Quando Deus formou o mundo, num paraíso encantado, mandou chamar os animais todos para o seu destino ficar marcado.

Não foram os cães todos, foi só um. Foi um burro, foi uma águia, foi uma perdiz, um animal por cada espécie.

Foi um pássaro e disse, quero andar no ar. Pronto, andas no ar. Mas venho a terra para comer. Sim, pronto, andas no ar e vens a terra comer.

Vem o peixe, eu quero andar na água. Pronto, andas na água e arranjas comida na água. Vem outro, eu quero andar na terra, o lobo, o cavalo, o burro, quiseram andar na terra. Lá fizeram a reunião, cada um com os seus destinos traçados.

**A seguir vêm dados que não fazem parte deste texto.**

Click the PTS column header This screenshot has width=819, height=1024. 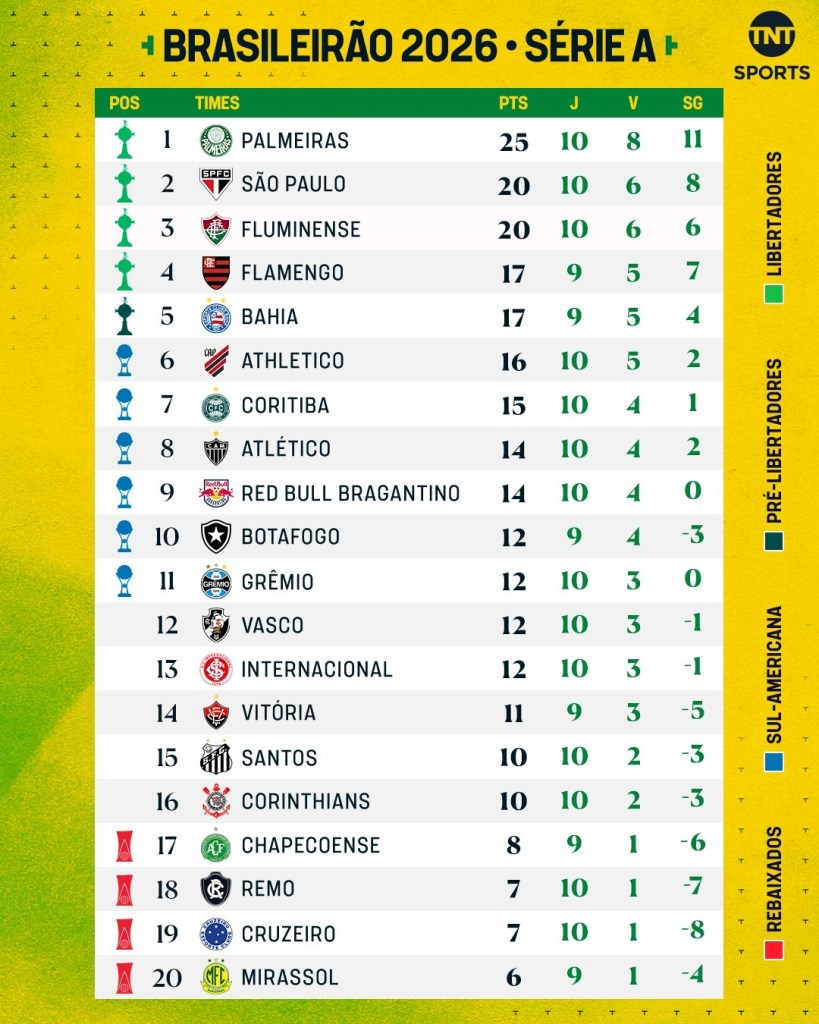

Mais tarde foi um lobo que não sabia o resultado, aproximou-se de um rio viu um peixe, o peixe já sabia o resultado:

– Então? Não foste à reunião?

– Não fui, qual foi o resultado?

– Eu já sei o resultado- diz o peixe

– Ah sim? O que é que escolheste?

– O meu chefe escolheu o fundo do mar ou do rio. E o teu escolheu a montanha.

– E então o homem, escolheu quem?

– O homem escolheu a arte e a manha.

– Ah sim? O homem escolheu a arte e a manha? Olha, nem tu escapas no fundo do mar, nem eu na montanha.

Manuel Cipriano

Corte da Velha

29 Setembro 2020

( Manuel é um grande contador da Corte da Velha, é numa taberna assim, muitas vezes de mata-moscas na mão, que se contam histórias.)